## Problem to solve
In the material below, lay out the lines from the one containing "Click the Edit my site button" up to and including the one containing "pyautogui.click(x=18, y=171)" as a JSON list of strings, one string per line, leaving out any blank lines.

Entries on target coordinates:
------------

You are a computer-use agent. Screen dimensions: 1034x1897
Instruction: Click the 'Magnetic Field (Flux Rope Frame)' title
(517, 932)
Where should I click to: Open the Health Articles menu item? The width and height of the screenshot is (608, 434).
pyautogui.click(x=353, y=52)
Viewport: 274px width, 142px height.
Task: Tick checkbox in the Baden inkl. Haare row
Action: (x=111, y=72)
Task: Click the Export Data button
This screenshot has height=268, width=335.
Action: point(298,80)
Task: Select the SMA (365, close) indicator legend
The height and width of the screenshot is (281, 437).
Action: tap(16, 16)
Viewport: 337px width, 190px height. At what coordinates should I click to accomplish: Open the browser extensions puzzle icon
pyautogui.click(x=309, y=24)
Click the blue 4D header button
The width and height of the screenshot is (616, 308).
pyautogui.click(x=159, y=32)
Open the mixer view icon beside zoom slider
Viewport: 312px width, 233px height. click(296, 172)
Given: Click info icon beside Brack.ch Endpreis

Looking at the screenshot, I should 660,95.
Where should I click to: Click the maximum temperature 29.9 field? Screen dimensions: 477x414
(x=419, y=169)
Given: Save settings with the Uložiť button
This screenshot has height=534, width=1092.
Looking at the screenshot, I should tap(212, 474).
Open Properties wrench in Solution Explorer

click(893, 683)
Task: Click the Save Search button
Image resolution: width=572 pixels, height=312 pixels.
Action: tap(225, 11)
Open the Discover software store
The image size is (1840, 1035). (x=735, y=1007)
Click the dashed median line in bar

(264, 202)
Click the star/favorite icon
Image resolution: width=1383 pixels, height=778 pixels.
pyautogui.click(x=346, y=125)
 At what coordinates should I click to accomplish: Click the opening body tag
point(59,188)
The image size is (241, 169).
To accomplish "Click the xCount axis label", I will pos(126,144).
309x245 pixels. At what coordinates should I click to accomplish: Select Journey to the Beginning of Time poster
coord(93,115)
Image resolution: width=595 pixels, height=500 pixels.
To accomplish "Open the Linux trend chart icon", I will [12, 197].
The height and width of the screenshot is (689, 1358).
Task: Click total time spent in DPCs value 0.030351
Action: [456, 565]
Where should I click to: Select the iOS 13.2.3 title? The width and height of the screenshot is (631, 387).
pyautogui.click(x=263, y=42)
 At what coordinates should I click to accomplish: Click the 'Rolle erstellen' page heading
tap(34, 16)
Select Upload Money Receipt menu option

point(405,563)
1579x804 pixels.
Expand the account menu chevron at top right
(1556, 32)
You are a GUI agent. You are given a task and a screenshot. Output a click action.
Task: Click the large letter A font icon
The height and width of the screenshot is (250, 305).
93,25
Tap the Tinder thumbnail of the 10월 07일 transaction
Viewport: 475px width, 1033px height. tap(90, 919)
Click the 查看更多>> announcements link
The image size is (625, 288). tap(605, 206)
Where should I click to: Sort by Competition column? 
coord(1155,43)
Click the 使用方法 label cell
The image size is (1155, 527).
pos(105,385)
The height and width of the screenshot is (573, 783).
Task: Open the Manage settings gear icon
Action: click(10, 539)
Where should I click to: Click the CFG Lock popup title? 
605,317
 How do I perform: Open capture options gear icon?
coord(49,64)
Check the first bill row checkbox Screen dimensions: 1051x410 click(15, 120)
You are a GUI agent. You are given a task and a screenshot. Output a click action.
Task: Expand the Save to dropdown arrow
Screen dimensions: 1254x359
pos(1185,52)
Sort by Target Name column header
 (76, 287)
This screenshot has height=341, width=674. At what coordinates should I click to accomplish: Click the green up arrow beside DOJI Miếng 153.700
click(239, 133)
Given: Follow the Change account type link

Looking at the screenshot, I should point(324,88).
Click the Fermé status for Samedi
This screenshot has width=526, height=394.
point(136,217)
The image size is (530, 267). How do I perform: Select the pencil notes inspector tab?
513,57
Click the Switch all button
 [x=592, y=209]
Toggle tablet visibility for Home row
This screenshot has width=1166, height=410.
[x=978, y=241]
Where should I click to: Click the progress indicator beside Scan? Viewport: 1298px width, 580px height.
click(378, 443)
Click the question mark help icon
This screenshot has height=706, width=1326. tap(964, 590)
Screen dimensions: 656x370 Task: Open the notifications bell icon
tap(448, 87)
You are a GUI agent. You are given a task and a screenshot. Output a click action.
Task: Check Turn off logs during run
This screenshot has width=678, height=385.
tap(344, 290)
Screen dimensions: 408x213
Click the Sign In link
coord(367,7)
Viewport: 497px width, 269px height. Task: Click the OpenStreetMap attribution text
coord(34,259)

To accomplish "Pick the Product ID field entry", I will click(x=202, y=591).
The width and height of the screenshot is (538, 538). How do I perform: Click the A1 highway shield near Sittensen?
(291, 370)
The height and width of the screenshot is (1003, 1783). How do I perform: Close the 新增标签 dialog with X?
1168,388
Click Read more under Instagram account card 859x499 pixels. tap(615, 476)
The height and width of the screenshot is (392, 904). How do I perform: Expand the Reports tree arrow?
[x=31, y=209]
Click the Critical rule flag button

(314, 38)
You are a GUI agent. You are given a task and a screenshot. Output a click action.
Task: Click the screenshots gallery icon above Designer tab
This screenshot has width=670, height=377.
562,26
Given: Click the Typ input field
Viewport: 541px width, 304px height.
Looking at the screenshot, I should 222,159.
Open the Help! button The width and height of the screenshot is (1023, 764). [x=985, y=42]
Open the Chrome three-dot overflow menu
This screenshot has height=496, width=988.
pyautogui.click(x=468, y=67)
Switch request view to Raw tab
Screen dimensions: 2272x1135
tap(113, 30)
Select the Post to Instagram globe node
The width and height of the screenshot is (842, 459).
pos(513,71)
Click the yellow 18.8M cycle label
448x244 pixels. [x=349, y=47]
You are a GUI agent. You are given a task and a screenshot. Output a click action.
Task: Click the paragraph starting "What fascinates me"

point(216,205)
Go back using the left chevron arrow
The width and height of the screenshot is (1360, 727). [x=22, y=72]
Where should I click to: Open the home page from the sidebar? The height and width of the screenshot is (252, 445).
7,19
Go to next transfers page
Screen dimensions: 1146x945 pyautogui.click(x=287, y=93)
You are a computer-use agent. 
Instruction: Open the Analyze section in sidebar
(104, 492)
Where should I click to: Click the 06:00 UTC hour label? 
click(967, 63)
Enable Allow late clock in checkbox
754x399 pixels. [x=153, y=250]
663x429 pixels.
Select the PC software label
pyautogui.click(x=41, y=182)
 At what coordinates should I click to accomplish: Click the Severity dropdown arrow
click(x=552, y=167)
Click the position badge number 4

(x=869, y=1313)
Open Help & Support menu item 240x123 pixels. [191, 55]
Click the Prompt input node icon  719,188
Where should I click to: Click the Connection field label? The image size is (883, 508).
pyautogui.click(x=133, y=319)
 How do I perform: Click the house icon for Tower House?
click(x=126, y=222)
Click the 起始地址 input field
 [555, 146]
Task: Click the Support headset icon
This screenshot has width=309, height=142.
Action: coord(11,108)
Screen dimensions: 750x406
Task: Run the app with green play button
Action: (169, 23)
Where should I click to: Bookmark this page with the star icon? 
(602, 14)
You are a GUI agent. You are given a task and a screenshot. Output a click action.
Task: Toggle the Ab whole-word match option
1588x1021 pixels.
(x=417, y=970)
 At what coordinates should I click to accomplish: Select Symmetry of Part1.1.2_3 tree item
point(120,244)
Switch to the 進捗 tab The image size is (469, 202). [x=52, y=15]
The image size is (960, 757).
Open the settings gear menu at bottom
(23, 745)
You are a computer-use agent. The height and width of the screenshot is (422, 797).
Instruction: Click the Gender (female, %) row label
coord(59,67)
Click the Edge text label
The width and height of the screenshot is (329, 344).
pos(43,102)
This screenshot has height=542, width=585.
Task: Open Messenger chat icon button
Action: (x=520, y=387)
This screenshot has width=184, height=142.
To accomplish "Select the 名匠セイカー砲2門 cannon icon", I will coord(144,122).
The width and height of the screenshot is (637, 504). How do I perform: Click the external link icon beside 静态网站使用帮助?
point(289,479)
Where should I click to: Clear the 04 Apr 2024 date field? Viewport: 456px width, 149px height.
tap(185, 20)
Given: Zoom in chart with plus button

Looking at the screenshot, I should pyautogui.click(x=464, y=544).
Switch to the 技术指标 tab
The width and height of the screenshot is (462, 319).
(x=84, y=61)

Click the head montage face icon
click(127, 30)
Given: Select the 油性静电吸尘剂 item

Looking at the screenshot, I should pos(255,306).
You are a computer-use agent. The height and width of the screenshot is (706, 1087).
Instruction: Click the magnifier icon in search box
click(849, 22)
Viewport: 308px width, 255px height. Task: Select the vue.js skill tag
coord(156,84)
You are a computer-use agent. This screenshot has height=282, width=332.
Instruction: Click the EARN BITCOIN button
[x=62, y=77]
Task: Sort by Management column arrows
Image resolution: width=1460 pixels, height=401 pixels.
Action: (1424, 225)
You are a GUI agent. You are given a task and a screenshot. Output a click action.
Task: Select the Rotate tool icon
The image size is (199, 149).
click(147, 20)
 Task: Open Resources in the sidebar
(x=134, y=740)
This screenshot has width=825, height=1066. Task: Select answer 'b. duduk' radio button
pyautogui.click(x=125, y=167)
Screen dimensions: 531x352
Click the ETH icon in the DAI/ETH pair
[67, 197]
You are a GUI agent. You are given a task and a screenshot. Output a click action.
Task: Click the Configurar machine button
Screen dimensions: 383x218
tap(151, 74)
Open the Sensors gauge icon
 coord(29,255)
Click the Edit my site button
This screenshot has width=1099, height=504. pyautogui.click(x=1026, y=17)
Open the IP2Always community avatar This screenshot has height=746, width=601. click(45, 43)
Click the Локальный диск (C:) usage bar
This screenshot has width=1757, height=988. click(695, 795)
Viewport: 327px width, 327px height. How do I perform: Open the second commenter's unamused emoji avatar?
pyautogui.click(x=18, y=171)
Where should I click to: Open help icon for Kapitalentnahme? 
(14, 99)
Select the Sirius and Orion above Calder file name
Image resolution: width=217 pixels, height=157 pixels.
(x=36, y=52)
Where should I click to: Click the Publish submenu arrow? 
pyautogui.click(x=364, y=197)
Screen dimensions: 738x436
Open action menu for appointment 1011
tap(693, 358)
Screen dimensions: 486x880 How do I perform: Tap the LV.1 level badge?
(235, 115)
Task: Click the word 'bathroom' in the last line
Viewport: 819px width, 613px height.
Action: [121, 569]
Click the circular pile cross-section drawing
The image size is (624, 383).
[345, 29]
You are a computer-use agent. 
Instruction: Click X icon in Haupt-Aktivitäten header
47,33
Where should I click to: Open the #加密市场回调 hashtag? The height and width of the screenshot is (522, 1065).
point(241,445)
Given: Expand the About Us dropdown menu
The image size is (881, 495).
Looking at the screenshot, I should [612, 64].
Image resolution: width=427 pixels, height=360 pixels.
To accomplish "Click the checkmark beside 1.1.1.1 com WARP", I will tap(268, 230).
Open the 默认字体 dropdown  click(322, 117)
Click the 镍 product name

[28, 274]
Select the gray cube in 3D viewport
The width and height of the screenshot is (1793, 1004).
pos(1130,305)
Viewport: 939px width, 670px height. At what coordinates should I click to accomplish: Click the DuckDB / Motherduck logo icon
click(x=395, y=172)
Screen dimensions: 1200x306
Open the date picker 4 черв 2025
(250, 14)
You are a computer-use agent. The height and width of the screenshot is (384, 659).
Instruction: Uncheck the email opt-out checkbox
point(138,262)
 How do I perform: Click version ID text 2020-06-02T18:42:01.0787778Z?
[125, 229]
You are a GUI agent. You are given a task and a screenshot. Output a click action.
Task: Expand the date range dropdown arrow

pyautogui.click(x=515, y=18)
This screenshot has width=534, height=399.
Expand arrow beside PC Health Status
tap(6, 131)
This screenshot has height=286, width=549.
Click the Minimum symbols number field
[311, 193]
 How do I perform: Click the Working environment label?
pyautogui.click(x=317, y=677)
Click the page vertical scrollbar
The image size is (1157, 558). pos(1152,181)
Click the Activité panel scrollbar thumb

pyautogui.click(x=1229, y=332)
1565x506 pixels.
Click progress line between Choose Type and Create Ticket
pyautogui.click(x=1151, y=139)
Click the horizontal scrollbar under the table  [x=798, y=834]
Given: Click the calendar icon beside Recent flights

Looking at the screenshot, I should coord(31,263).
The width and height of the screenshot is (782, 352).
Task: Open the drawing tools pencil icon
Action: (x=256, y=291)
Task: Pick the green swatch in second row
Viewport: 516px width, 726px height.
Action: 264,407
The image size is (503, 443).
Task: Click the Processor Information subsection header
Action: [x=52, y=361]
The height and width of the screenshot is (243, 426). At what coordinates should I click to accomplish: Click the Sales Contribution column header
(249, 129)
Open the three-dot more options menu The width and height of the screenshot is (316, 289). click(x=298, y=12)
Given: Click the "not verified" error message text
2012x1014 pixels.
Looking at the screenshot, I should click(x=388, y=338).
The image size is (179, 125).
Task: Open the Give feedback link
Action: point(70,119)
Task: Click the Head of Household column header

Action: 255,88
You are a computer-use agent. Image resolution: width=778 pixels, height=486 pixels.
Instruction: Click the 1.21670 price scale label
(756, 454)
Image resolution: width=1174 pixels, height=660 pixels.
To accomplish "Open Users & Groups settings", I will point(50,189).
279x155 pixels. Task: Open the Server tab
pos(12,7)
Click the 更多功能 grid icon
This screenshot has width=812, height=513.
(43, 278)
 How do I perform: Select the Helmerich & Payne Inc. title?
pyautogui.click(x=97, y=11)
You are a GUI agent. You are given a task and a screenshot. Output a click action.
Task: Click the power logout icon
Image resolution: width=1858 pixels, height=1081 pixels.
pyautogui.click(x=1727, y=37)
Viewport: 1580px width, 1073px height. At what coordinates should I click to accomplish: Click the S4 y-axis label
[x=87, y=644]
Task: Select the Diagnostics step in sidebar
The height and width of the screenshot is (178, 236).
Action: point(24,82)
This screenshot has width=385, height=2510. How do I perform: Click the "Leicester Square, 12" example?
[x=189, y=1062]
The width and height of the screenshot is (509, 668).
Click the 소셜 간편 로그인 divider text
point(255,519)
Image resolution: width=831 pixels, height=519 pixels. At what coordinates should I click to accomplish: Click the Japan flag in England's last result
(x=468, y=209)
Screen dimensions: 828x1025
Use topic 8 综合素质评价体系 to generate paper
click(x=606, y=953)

------------

## Expected output
[
  "Click the Edit my site button",
  "This screenshot has width=1099, height=504. pyautogui.click(x=1026, y=17)",
  "Open the IP2Always community avatar This screenshot has height=746, width=601. click(45, 43)",
  "Click the Локальный диск (C:) usage bar",
  "This screenshot has width=1757, height=988. click(695, 795)",
  "Viewport: 327px width, 327px height. How do I perform: Open the second commenter's unamused emoji avatar?",
  "pyautogui.click(x=18, y=171)"
]